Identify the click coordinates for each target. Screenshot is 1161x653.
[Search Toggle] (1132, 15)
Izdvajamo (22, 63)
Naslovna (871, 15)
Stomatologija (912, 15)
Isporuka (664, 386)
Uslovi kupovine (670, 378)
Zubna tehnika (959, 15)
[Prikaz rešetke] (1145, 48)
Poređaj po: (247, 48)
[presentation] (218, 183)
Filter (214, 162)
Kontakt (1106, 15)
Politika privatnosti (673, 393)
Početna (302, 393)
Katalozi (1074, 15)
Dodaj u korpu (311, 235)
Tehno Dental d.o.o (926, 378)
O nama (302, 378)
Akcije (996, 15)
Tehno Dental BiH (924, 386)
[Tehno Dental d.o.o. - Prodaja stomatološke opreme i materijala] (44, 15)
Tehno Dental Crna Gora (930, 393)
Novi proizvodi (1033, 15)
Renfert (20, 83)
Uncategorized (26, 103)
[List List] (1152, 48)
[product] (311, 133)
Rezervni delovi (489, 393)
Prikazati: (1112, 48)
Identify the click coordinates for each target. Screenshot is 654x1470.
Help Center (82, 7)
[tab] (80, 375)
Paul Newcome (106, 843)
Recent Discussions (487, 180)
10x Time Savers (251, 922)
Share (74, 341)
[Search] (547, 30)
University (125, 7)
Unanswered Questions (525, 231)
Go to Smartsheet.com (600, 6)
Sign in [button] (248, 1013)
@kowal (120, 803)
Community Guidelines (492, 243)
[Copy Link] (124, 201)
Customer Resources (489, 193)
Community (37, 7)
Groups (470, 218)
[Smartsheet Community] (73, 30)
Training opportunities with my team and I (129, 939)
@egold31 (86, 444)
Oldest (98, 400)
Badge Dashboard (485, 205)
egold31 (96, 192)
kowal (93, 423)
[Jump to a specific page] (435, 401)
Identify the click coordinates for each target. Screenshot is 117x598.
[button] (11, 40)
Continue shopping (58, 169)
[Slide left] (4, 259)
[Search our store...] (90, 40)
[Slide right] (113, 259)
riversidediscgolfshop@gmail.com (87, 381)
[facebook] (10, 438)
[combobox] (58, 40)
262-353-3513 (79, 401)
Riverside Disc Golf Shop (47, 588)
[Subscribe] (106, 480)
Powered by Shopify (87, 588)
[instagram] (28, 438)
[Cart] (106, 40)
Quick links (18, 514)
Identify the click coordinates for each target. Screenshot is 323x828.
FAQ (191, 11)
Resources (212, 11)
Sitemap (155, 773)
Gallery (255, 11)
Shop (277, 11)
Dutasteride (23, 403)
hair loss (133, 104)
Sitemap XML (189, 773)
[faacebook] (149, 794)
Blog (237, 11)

**WHAT THE TASK REQUIRES**
Return every line of the listing above verbatim, in the same order, from the first line through the last.

**SOLUTION TO THIS TASK**
Identify the click coordinates for each target. Screenshot is 1161x653.
[Search Toggle] (1132, 15)
Izdvajamo (22, 63)
Naslovna (871, 15)
Stomatologija (912, 15)
Isporuka (664, 386)
Uslovi kupovine (670, 378)
Zubna tehnika (959, 15)
[Prikaz rešetke] (1145, 48)
Poređaj po: (247, 48)
[presentation] (218, 183)
Filter (214, 162)
Kontakt (1106, 15)
Politika privatnosti (673, 393)
Početna (302, 393)
Katalozi (1074, 15)
Dodaj u korpu (311, 235)
Tehno Dental d.o.o (926, 378)
O nama (302, 378)
Akcije (996, 15)
Tehno Dental BiH (924, 386)
[Tehno Dental d.o.o. - Prodaja stomatološke opreme i materijala] (44, 15)
Tehno Dental Crna Gora (930, 393)
Novi proizvodi (1033, 15)
Renfert (20, 83)
Uncategorized (26, 103)
[List List] (1152, 48)
[product] (311, 133)
Rezervni delovi (489, 393)
Prikazati: (1112, 48)
Identify the click coordinates for each target. Screenshot is 654x1470.
Help Center (82, 7)
[tab] (80, 375)
Paul Newcome (106, 843)
Recent Discussions (487, 180)
10x Time Savers (251, 922)
Share (74, 341)
[Search] (547, 30)
University (125, 7)
Unanswered Questions (525, 231)
Go to Smartsheet.com (600, 6)
Sign in [button] (248, 1013)
@kowal (120, 803)
Community Guidelines (492, 243)
[Copy Link] (124, 201)
Customer Resources (489, 193)
Community (37, 7)
Groups (470, 218)
[Smartsheet Community] (73, 30)
Training opportunities with my team and I (129, 939)
@egold31 (86, 444)
Oldest (98, 400)
Badge Dashboard (485, 205)
egold31 (96, 192)
kowal (93, 423)
[Jump to a specific page] (435, 401)
Identify the click coordinates for each target. Screenshot is 117x598.
[button] (11, 40)
Continue shopping (58, 169)
[Slide left] (4, 259)
[Search our store...] (90, 40)
[Slide right] (113, 259)
riversidediscgolfshop@gmail.com (87, 381)
[facebook] (10, 438)
[combobox] (58, 40)
262-353-3513 (79, 401)
Riverside Disc Golf Shop (47, 588)
[Subscribe] (106, 480)
Powered by Shopify (87, 588)
[instagram] (28, 438)
[Cart] (106, 40)
Quick links (18, 514)
Identify the click coordinates for each target. Screenshot is 323x828.
FAQ (191, 11)
Resources (212, 11)
Sitemap (155, 773)
Gallery (255, 11)
Shop (277, 11)
Dutasteride (23, 403)
hair loss (133, 104)
Sitemap XML (189, 773)
[faacebook] (149, 794)
Blog (237, 11)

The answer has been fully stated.